> _Your assignment_: Your copy must start with the line containing "Task: Click Add New Price Range link" and end with the last line of the entries, matching them exactly and leaving out every picture.

> _Supplied entries_:
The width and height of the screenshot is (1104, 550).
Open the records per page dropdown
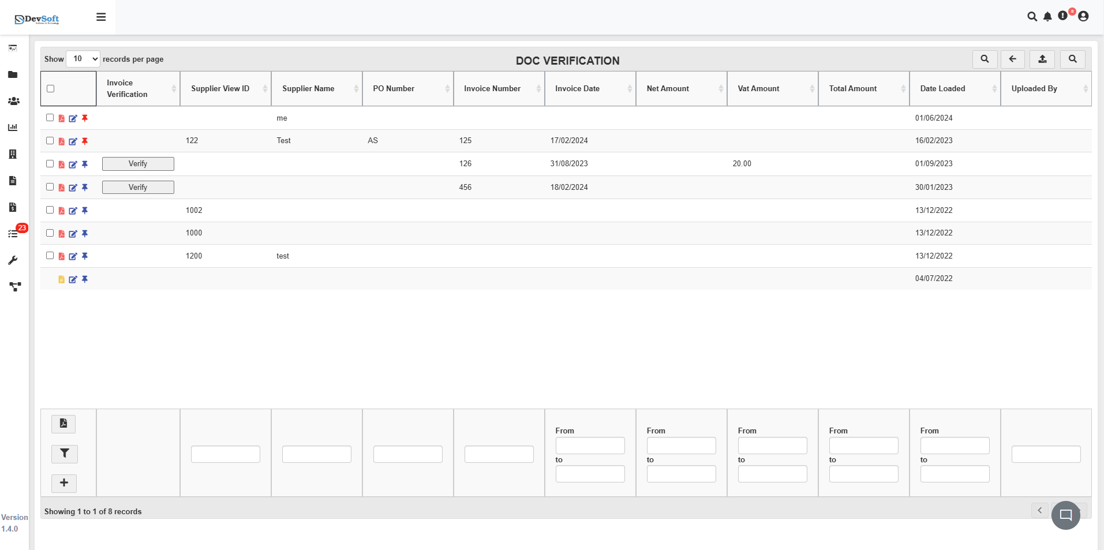(83, 59)
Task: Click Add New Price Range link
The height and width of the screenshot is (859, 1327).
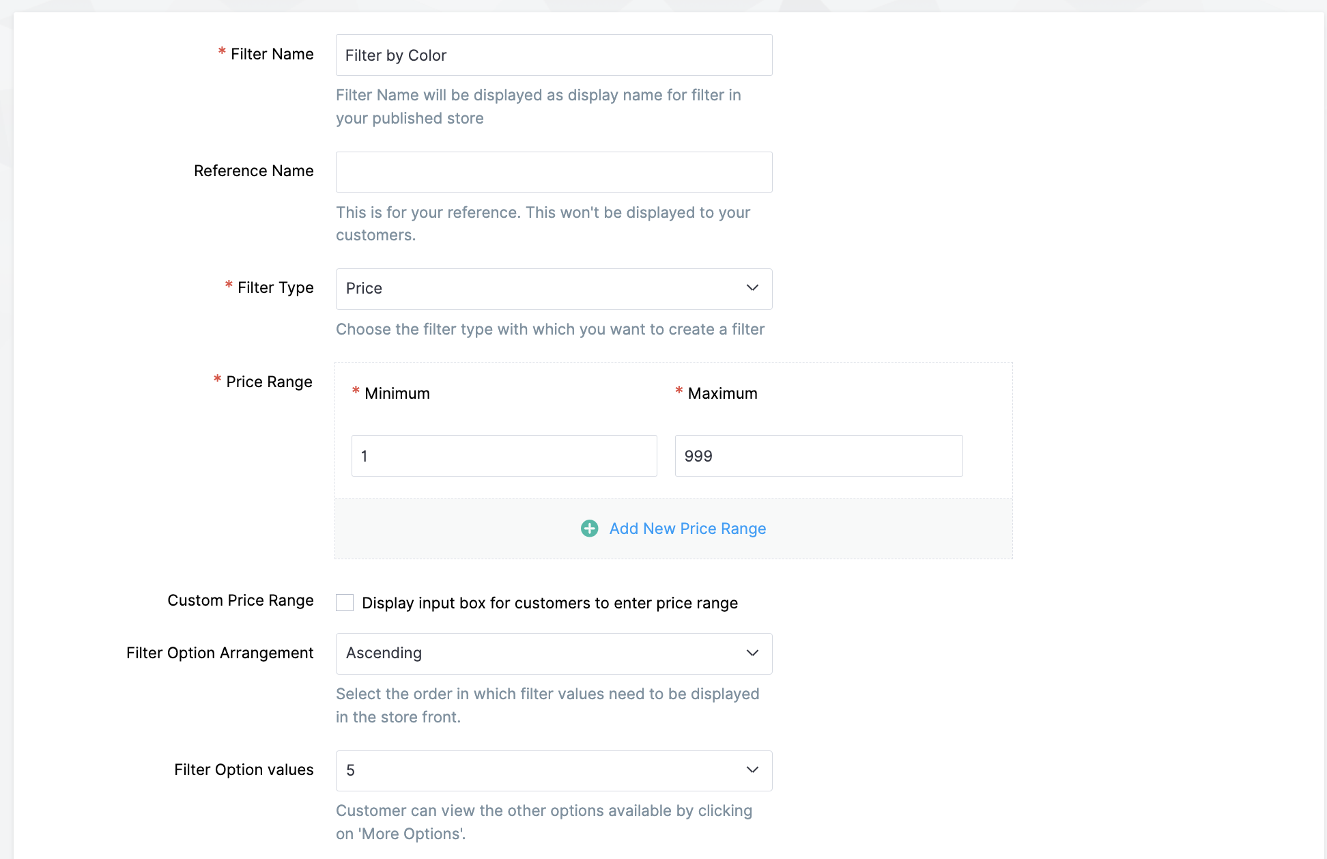Action: pos(687,529)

> _Solved problem_:
Task: Click Add New Price Range link
The height and width of the screenshot is (859, 1327).
Action: pos(687,529)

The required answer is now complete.